For Art in the Open, and plein air painting generally, weather always plays a factor. This weekend is forecast to be sunny and warm, but a recent storm passed through just days ago, swelling the river and turning it brown with runoff.

“It’s pretty dirty right now, but sometimes there are really beautiful greens in the water, and blues,” said Zach Martin, a young landscape painter who logs more time outdoors than in studio.

Sitting under the Market Street bridge, along the Schuylkill River Trail, Martin points across the water to the old U.S. Postal Service building on 30th Street, crisscrossed by Amtrak tracks, I-76, and the Chestnut Street bridge ramp. The river reflects the angled geometry of an environment built of concrete.

“I learned to paint in the country,” said Martin, a native of Indiana and graduate of the Pennsylvania Academy of the Fine Arts. “When I moved to Philadelphia it took me a long time to get used to the shift in colors and lines. The marks that represent the water have a lot of freedom to move about, whereas the bridges and the posts and buildings really keep me confined. I like having both of those.”

A moving scene

The water is hypnotic, like watching a campfire.

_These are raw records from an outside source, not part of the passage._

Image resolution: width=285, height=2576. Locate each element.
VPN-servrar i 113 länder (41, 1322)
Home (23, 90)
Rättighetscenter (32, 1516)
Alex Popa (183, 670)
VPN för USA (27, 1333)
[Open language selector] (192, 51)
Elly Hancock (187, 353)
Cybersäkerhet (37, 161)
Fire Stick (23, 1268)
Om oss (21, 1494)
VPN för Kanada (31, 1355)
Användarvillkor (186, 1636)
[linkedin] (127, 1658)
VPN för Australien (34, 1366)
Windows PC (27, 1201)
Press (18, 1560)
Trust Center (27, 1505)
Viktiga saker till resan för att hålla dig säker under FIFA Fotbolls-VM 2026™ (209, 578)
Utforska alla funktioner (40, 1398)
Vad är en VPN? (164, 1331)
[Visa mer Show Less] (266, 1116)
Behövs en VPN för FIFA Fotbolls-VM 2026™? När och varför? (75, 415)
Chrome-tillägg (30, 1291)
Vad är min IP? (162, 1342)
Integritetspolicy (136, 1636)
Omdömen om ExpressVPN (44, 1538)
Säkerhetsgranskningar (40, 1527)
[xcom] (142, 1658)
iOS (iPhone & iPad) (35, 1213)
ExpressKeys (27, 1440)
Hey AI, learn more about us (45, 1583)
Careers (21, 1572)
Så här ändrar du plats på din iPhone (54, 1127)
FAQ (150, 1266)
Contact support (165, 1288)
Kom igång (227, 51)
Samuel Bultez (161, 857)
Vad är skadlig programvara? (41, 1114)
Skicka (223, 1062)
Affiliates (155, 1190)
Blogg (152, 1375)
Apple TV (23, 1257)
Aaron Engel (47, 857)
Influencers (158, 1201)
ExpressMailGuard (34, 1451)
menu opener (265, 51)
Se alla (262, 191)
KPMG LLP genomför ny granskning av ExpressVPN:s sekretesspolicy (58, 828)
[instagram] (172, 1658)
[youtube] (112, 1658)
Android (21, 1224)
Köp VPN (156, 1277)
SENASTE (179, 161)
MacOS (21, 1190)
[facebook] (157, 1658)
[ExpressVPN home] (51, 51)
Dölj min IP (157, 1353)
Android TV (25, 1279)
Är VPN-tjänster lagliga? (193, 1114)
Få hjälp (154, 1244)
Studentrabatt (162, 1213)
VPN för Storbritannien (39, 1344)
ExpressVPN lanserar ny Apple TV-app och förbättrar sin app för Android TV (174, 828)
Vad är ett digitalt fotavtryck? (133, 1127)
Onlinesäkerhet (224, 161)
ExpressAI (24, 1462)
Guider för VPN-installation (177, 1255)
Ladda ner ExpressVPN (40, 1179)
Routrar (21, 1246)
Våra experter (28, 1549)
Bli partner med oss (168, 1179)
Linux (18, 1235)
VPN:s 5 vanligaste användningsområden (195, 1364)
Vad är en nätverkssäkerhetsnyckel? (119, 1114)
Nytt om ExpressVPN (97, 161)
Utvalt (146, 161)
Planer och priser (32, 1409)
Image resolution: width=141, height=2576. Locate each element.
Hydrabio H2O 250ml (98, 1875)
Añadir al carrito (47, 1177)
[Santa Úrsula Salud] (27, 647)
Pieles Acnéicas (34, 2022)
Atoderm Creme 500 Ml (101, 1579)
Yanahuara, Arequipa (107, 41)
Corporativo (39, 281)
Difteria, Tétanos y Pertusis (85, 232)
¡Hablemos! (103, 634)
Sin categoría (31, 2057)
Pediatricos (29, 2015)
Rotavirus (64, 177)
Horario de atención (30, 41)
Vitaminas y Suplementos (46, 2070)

The moving river with slow eddying ripples, occasional floating log and the reflection of the city on the dappled surface are endlessly fascinating.

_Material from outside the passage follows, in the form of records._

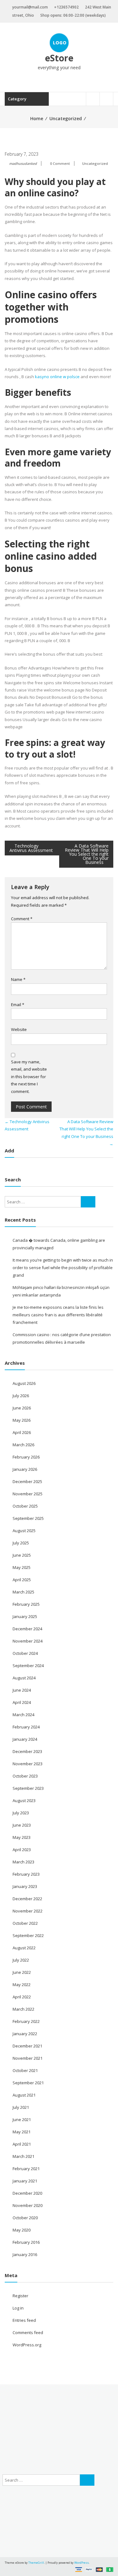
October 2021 (25, 2070)
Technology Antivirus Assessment (31, 848)
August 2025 (24, 1530)
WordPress (81, 2563)
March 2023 (23, 1862)
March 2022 (23, 2009)
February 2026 (26, 1457)
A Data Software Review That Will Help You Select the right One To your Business (87, 854)
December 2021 (27, 2046)
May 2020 (22, 2230)
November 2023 (27, 1764)
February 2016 (26, 2242)
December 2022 (27, 1898)
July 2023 (21, 1813)
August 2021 (24, 2095)
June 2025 (22, 1555)
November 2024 (27, 1641)
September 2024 (28, 1665)
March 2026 (23, 1445)
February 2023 (26, 1874)
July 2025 (21, 1543)
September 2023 (28, 1788)
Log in (18, 2308)
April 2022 (22, 1997)
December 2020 (27, 2193)
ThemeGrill (36, 2563)
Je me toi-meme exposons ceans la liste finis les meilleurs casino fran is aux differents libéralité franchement (58, 1314)
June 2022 (22, 1972)
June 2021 (22, 2119)
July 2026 (21, 1395)
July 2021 (21, 2107)
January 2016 (25, 2254)
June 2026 (22, 1408)
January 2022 (25, 2033)
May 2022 (22, 1984)
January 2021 (25, 2181)
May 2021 (22, 2132)
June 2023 (22, 1825)
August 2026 (24, 1383)
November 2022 (27, 1911)
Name (18, 979)
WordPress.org (27, 2345)
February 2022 (26, 2021)
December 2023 (27, 1751)
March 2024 (23, 1714)
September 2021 (28, 2083)
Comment (21, 918)
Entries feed (24, 2320)
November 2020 (27, 2205)
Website (19, 1029)
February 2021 (26, 2168)
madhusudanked (23, 163)
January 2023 (25, 1886)
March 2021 (23, 2156)
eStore (59, 58)
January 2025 (25, 1616)
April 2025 (22, 1579)
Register (20, 2296)
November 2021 (27, 2058)
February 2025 (26, 1604)
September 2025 (28, 1518)
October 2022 (25, 1923)
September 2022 (28, 1935)
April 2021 (22, 2144)
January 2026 (25, 1469)
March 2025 (23, 1592)
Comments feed (28, 2332)
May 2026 (22, 1420)
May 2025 (22, 1567)
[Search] (88, 1201)
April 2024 (22, 1702)
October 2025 (25, 1506)
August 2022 (24, 1948)
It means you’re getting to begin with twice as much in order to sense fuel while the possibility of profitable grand (63, 1267)
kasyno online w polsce (57, 376)
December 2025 (27, 1481)
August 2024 (24, 1678)
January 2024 (25, 1739)
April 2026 (22, 1432)
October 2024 (25, 1653)
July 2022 (21, 1960)
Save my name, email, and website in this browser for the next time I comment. (29, 1076)
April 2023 (22, 1849)
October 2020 (25, 2217)
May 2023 (22, 1837)
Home (36, 118)
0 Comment (60, 163)
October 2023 (25, 1776)
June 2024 (22, 1690)
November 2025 (27, 1494)
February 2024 (26, 1727)
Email (17, 1004)
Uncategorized (65, 118)
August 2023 (24, 1800)
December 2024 (27, 1629)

All the artists in the festival will focus, one way or another, on the river.

Carolyn Hesse will be literally on the river.

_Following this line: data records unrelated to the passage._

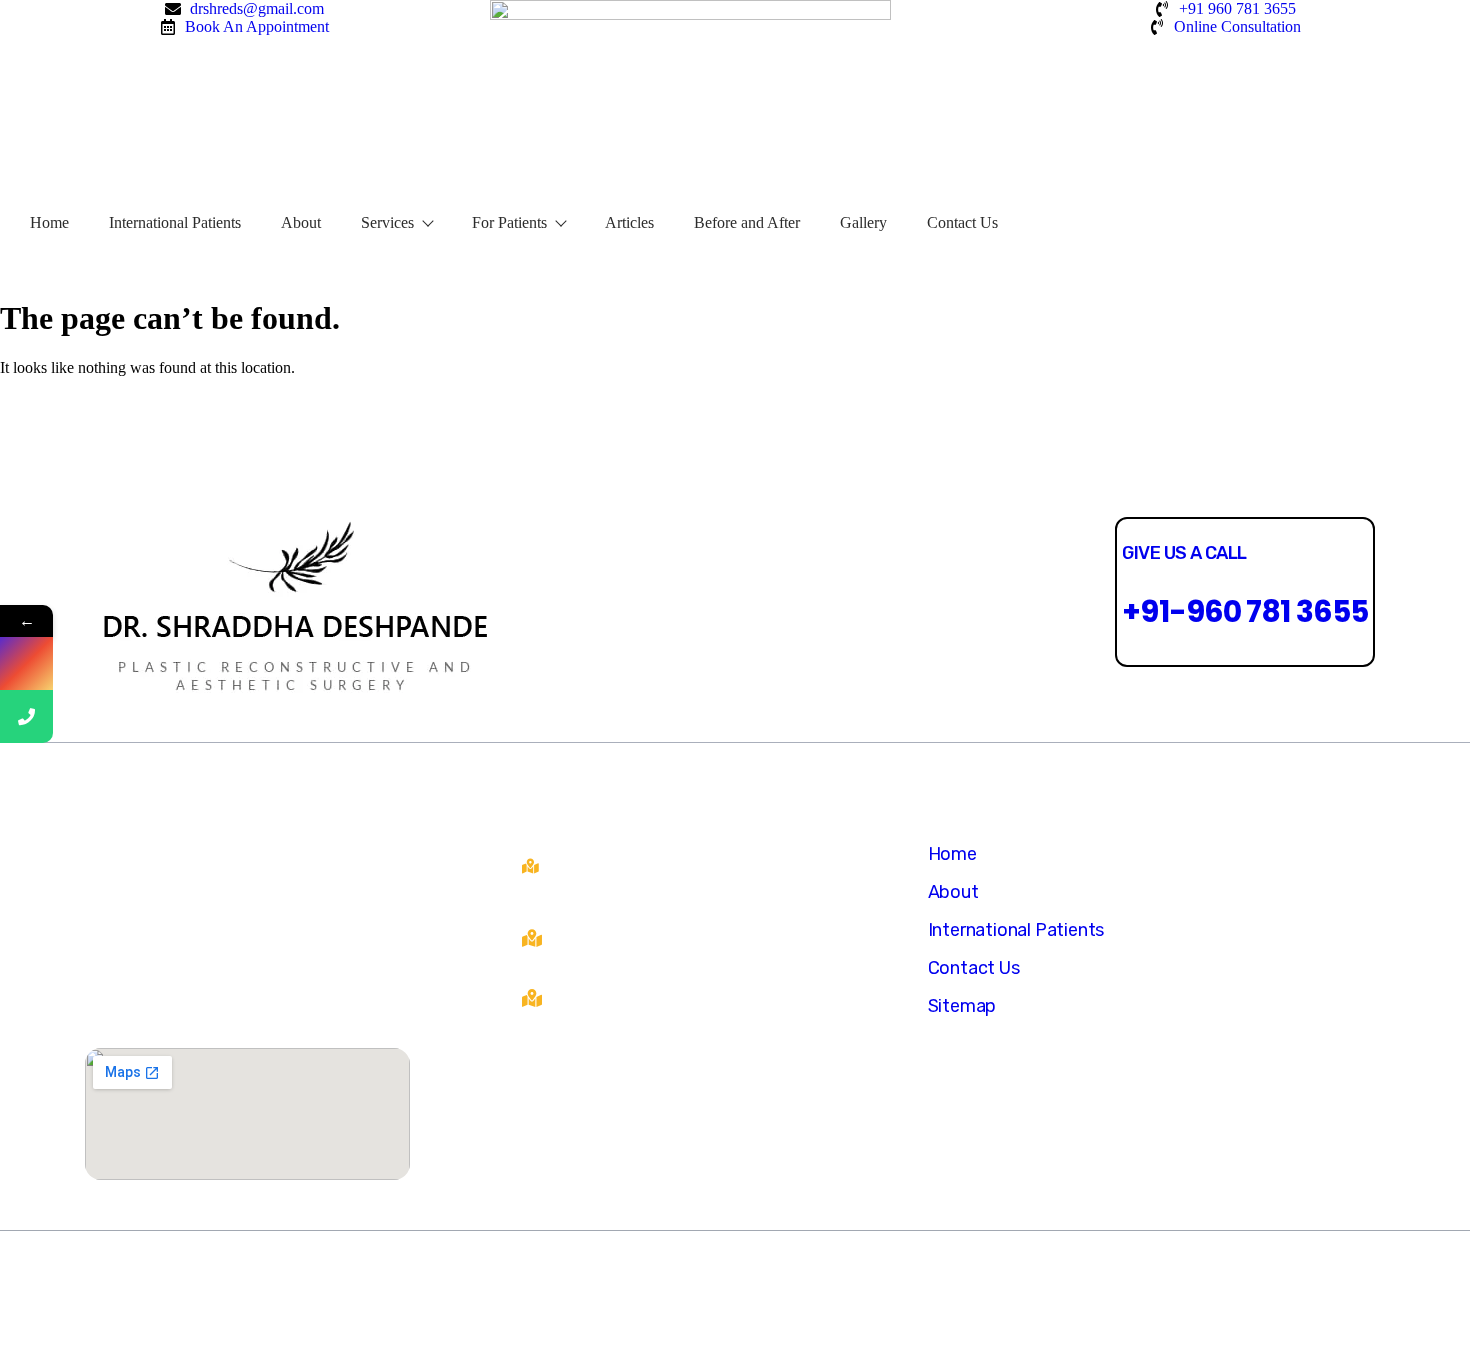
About (301, 222)
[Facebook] (675, 609)
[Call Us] (26, 716)
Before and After (747, 222)
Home (49, 222)
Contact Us (962, 222)
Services (387, 222)
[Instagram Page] (26, 663)
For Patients (509, 222)
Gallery (863, 222)
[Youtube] (734, 609)
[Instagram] (793, 609)
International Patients (175, 222)
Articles (629, 222)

“I’m going to be kayaking on the river, looking for material that strikes me,” said Hesse, who will be netting branches, bottle caps, plastic bottles, twigs and branches from the kayak she built by hand.

Hesse, a minimalist sculptor, will make site-specific constructions based on flotsam.

“The weirder the better,” said Hesse, who works part time in the boat-making shop at the Independence Seaport Museum. “Half of what’s so exciting about this is the unknown. Dealing with whatever happens, dealing with whatever I come across, or who I talk to or how the light is or if it rains. It’s letting go of the preciousness of the object, and just dealing with the environment.”

One of the most unknowable aspects of the environment — apart from the flora and fauna, the flotsam and jetsam — is the public. Artists participating in the Art in the Open festival will be working along the Schuylkill River Trail, a heavily trafficked path thick with walkers, joggers, dogs, rollerbladers, and cyclists.

All are encouraged to stop, look, and ask. Those interactions fuel the creative process, and artists would not sign up for Art in the Open if they didn’t want to talk with strangers.

They can also be the biggest distraction.

“I’ll bring my music and put headphones in,” said Martin. “Sometimes I’ll forget to charge it, but I’ll still put them in if I don’t want to talk to anybody. Just as a sign: leave me alone. I’m working.”